## Records shown
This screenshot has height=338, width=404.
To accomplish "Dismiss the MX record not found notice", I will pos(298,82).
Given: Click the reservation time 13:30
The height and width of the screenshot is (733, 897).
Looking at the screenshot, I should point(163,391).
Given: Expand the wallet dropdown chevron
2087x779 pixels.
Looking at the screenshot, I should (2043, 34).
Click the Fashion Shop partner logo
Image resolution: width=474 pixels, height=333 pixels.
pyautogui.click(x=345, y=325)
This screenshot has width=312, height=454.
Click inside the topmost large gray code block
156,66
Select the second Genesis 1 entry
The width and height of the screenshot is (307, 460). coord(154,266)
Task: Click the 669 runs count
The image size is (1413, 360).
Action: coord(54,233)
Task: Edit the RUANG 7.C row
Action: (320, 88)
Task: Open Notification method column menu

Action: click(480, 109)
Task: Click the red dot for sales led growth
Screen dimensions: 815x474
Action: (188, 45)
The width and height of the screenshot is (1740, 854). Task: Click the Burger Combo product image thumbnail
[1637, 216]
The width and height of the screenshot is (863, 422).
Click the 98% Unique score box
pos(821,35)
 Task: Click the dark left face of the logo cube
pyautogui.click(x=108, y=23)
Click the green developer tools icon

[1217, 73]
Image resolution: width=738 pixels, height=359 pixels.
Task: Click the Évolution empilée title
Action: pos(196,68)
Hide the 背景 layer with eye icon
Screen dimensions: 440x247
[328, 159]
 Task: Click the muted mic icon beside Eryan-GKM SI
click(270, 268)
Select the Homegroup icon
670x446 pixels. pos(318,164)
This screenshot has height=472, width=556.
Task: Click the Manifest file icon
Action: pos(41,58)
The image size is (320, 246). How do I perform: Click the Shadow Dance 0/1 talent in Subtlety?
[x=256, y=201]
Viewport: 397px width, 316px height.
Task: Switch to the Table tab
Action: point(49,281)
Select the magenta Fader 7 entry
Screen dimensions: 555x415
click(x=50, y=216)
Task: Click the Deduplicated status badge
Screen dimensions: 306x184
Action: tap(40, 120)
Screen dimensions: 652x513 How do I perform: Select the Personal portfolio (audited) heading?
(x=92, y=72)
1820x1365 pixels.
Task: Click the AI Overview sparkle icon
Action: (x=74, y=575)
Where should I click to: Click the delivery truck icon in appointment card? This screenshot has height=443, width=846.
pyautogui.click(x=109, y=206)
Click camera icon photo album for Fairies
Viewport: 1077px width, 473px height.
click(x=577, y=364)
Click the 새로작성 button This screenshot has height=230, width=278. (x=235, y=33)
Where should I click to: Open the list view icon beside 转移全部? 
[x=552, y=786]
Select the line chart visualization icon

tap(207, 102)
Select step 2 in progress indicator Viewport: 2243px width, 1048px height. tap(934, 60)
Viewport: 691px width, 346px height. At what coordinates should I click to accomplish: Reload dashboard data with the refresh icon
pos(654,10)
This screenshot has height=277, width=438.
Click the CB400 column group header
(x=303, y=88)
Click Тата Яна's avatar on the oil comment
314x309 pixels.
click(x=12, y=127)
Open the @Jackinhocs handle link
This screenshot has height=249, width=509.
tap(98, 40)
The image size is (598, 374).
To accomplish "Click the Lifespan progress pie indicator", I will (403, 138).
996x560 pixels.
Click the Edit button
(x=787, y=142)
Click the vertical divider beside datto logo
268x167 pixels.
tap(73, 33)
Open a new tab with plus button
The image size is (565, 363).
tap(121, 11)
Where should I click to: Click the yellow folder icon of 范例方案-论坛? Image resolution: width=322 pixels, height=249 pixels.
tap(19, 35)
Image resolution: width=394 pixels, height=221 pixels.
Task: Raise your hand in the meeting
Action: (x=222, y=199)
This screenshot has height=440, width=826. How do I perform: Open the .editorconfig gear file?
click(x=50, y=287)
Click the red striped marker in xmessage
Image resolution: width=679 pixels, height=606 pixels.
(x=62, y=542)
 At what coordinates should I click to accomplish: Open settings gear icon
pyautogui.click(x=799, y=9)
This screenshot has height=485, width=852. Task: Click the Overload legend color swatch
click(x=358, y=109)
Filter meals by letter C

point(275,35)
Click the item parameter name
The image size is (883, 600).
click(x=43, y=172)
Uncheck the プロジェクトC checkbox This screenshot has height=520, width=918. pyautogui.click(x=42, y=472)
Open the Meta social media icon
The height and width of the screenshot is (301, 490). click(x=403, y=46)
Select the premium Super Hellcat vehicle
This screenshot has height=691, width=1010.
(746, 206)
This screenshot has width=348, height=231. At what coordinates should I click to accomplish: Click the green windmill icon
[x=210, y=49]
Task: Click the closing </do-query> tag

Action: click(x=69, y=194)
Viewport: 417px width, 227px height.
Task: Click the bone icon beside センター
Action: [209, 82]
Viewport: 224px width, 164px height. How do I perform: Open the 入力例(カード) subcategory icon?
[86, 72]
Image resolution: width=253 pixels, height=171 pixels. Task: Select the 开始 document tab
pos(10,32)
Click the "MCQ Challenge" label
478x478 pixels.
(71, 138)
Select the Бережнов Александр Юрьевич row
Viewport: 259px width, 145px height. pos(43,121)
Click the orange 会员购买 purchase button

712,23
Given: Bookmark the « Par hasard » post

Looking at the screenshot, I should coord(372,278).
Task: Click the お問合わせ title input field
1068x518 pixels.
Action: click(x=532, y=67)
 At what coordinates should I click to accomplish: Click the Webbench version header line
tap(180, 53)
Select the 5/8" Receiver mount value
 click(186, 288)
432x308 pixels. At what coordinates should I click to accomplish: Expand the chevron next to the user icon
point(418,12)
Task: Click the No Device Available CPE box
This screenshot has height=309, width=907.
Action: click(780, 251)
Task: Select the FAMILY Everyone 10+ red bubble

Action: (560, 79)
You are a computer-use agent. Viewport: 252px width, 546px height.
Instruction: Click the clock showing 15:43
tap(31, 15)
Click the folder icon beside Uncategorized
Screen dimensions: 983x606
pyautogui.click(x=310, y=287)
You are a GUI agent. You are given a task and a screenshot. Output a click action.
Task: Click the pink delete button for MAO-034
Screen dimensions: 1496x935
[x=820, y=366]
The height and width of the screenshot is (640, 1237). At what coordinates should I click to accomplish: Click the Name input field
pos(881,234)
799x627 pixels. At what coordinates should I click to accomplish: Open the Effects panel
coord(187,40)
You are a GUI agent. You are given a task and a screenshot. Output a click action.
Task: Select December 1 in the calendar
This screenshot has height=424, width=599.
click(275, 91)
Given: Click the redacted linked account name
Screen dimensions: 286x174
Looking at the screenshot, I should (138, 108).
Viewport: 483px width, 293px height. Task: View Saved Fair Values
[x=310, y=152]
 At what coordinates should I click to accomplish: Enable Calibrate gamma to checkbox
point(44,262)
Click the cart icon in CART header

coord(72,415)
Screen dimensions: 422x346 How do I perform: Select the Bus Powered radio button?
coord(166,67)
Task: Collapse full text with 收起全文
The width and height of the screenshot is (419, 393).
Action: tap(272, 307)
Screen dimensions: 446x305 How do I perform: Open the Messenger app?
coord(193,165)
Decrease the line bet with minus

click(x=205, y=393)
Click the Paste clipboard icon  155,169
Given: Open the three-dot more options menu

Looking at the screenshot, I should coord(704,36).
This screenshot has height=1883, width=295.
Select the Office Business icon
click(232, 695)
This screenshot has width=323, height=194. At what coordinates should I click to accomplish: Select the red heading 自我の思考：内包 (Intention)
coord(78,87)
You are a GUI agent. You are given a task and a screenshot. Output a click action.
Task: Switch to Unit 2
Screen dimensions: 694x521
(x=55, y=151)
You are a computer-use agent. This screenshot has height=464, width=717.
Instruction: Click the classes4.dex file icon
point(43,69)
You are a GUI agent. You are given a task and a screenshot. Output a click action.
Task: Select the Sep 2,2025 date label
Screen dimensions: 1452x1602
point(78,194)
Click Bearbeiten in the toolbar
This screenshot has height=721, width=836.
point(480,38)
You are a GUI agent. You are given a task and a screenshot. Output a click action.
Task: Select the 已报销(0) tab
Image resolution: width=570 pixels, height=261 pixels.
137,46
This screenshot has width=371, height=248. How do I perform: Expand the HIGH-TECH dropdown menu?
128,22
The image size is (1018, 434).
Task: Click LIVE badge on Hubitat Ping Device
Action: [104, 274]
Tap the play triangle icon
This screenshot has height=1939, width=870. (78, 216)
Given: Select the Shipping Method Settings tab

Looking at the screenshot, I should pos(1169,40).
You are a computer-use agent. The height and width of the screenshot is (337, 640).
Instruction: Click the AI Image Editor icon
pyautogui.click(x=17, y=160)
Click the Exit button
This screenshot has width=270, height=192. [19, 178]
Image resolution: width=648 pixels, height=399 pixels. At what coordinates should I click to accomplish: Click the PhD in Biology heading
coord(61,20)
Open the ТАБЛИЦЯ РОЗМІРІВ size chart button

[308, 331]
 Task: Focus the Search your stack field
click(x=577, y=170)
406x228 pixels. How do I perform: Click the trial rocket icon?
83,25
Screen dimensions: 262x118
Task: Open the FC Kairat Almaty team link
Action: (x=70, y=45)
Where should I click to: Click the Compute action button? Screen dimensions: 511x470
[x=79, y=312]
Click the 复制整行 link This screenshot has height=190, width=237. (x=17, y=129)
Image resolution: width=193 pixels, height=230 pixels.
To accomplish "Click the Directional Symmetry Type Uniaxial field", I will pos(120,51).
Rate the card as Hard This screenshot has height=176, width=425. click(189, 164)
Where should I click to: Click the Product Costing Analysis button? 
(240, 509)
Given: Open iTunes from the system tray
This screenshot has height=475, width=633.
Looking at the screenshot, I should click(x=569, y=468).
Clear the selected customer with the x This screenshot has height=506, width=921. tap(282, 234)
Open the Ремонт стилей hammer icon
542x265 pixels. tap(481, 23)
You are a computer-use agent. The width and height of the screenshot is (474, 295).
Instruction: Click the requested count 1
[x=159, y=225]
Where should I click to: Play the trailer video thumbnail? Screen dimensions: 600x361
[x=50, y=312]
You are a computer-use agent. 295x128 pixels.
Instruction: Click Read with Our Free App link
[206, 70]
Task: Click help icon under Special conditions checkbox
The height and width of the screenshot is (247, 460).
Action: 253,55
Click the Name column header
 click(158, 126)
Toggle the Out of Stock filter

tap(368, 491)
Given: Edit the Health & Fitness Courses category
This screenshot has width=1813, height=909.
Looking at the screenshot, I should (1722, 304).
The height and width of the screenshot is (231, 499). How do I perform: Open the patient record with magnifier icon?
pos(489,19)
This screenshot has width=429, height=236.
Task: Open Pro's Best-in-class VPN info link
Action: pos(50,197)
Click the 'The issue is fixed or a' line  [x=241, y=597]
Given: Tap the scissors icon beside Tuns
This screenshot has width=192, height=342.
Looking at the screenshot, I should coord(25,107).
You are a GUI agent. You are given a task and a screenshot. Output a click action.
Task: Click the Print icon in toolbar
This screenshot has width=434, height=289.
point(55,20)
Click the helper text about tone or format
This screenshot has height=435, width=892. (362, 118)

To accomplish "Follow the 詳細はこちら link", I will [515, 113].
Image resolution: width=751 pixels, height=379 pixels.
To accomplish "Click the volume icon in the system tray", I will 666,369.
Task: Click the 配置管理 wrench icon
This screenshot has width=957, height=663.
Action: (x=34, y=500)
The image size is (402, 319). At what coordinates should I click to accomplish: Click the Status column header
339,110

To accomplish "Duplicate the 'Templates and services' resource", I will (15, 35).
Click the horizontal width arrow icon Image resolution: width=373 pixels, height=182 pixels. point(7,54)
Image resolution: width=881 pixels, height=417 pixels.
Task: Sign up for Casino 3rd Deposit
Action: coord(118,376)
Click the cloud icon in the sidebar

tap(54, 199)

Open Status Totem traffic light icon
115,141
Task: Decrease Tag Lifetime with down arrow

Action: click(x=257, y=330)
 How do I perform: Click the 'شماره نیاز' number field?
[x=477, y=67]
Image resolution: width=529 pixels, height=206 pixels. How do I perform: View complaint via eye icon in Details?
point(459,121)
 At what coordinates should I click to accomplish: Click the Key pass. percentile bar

## Action item
Return each line in the records that holds the string "tray".

## Written response
Given: Open iTunes from the system tray
To accomplish "Click the volume icon in the system tray", I will 666,369.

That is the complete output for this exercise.